Pour qui considère l’anarchisme comme la tranquille gymnastique de ses propres opinions et de ceux des autres sur un monde qui n’existe pas – et n’existera jamais – tandis que pour eux les jours se suivent l’un après l’autre dans la grisaille monotone des matins tous identiques, des gestes tous identiques, des travaux, affects, hobbies et vacances tous identiques, pour ces derniers, quel sens y-a-t-il à s’abstenir, si ce n’est de réaffirmer, à peu de frais et suffisamment de clarté, leur identité anarchiste ? Cependant, à bien y regarder, si son anarchisme est seulement cette enseigne poussiéreuse et ridicule, dans un terrain de certitudes monotones et escomptées, il vaut mieux se décider à aller voter. Leur abstention ne signifie rien.

Il pourra sans problème voter aux présidentielles, et aussi aux élections locales. À bien y réfléchir, il pourra ainsi choisir de défendre une moindre démocratie qui, à bien y regarder, est toujours mieux qu’une dictature qui remplirait les stades et les camps de concentration, dans l’attente de dresser des listes de proscription. Les tanks dans les rues (signal mythique du pouvoir zélé qui se propage de façon indiscriminée, quand tu finis à l’échafaud pour un simple mot, pour un symbole mal compris de la part d’obtus exécuteurs d’ordre en uniforme) sont des histoires dangereuses, mieux vaut les discussions pathétiques, et au fond remises en question, de n’importe quel clown en veste démocratique. On ne rigole pas avec certaines choses, mieux vaut courir voter, spécialement dans une période dans laquelle des millions de personnes ne semblent pas comprendre la valeur des élections. L’abstention à des millions n’a plus de sens anarchiste, on risque d’être confondu avec la masse inculte qui n’est même pas capable de tracer une croix sur du papier ou qui s’amuse à peu de frais en gribouillant des phrases obscènes sur le bulletin.

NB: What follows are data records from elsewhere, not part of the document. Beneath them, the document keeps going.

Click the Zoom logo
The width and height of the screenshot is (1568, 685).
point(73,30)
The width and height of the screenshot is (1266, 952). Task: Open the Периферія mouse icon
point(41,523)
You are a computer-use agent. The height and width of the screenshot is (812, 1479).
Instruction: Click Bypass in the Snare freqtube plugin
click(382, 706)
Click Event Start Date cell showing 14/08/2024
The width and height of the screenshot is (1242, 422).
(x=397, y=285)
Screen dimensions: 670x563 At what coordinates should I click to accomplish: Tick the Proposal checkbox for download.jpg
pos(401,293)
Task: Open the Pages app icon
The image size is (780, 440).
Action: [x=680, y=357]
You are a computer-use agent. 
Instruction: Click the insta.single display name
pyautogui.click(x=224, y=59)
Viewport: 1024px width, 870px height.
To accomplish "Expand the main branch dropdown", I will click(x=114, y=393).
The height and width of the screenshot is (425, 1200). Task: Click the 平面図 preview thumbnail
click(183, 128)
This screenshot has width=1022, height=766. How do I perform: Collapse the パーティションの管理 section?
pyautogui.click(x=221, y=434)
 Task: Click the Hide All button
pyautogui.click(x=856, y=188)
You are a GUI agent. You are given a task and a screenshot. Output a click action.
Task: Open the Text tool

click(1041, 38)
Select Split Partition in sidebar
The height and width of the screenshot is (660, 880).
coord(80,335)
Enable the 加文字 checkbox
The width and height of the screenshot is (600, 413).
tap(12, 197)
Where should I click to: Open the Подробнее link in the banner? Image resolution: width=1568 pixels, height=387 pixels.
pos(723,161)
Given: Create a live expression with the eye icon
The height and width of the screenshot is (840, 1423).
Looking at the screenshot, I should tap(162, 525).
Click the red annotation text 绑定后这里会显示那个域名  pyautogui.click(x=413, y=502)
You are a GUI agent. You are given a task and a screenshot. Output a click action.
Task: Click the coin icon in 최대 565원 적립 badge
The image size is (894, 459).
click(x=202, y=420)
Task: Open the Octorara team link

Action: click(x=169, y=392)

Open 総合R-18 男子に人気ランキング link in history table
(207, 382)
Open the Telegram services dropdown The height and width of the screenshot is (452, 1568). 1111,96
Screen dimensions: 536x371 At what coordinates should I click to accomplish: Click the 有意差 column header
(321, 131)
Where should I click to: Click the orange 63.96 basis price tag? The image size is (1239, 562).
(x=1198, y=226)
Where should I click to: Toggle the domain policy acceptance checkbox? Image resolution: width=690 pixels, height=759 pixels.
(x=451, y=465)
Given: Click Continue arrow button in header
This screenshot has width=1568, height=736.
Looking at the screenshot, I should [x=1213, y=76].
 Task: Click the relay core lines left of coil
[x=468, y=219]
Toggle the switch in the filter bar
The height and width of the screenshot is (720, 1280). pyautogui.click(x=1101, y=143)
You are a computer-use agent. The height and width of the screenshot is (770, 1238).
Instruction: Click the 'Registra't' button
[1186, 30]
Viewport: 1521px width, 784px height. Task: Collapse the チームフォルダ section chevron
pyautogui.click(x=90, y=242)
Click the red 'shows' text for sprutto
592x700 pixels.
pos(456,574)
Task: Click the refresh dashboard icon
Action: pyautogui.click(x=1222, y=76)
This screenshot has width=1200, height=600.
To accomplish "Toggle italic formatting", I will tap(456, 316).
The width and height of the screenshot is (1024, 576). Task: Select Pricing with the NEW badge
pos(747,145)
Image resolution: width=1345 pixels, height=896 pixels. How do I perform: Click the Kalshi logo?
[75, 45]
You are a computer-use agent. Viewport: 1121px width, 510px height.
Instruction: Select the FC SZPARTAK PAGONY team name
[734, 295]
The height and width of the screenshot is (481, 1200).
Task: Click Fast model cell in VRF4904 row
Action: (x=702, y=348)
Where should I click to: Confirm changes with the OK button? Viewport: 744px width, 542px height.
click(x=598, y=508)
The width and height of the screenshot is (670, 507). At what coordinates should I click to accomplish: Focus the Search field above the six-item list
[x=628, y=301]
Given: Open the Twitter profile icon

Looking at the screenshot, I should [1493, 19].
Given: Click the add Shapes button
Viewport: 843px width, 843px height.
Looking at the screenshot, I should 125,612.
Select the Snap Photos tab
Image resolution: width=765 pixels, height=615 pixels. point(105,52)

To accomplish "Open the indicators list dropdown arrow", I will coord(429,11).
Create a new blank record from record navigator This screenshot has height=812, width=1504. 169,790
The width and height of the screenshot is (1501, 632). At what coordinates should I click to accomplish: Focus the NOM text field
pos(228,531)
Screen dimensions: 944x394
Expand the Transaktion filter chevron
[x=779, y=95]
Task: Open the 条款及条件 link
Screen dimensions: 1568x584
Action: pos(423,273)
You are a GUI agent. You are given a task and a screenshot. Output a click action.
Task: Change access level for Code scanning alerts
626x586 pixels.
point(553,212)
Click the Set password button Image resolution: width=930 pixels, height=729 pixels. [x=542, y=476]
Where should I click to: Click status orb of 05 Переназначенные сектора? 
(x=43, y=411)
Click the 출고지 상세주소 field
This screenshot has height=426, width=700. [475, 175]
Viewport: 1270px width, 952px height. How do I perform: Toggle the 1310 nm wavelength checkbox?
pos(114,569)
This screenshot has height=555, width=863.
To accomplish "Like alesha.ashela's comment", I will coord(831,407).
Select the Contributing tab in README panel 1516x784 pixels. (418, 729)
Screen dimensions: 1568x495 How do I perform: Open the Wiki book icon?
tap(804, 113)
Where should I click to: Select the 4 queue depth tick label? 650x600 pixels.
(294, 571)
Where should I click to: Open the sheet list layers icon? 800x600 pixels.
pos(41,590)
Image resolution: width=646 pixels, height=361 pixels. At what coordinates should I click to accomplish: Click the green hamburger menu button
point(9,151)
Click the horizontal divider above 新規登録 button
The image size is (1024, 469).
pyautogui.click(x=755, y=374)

Après, il y a les compagnons qui soutiennent des positions proches du municipalisme libertaire et du syndicalisme révolutionnaire de base. Ceux-ci, selon moi, toujours, ne devraient pas courir derrière les fantaisies de l’abstentionnisme. Leur objectif devrait être, au moins, la participation massive et significative aux élections locales, de manière à donner à leurs représentants les instruments adaptés pour gouverner la chose publique en périphérie. Peut-être que les anarchosyndicalistes (mais y en a-il encore ?) pourraient même aller voter aux présidentielles, mais cela devrait être une décision prise mûrement réfléchie, même si, personnellement, je la considère comme un choix tout à fait cohérent avec leurs idées de lutte syndicale.

Il reste de nombreux autres anarchistes. Il reste ceux pour lesquels leur anarchisme est un choix de vie, pas une conception à opposer, dans un tragique et insoluble oxymore, aux mille problèmes d’apparence que la société codifie et impose.

Pour ces compagnons, l’abstention est seulement une des nombreuses occasions de dire « non ». Leur action anarchiste se réalise dans bien d’autres faits et ce sont justement ces faits qui donnent une lumière et une signification différente à cette façon de dire « non ».